>> Begin Extracted data

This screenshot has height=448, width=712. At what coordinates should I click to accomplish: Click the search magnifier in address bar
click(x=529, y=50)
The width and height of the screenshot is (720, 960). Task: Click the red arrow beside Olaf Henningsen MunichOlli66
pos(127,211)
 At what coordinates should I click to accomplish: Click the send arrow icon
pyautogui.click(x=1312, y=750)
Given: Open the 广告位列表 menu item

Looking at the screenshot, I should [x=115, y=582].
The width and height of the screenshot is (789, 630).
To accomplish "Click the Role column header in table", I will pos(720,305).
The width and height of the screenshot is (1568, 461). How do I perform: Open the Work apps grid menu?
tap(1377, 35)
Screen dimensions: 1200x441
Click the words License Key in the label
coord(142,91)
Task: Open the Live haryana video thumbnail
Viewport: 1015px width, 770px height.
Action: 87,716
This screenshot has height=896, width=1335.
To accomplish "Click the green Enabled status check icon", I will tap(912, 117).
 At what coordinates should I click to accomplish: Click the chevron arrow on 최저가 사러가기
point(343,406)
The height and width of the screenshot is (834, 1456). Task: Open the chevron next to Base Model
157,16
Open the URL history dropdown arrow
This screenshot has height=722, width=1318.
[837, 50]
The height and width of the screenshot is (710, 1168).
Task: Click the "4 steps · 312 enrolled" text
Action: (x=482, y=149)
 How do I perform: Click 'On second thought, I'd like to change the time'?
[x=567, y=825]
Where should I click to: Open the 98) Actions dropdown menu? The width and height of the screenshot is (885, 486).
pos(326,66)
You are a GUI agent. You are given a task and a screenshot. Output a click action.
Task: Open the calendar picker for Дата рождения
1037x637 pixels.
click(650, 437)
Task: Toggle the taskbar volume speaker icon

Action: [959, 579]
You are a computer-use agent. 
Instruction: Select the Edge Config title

>> End Extracted data

Direction
Copy out the items verbatim, starting with the line that contains "Where should I" and continuing through the final line of the items.

Result of the task
Where should I click to: Open the 98) Actions dropdown menu? The width and height of the screenshot is (885, 486).
pos(326,66)
You are a GUI agent. You are given a task and a screenshot. Output a click action.
Task: Open the calendar picker for Дата рождения
1037x637 pixels.
click(650, 437)
Task: Toggle the taskbar volume speaker icon

Action: [959, 579]
You are a computer-use agent. 
Instruction: Select the Edge Config title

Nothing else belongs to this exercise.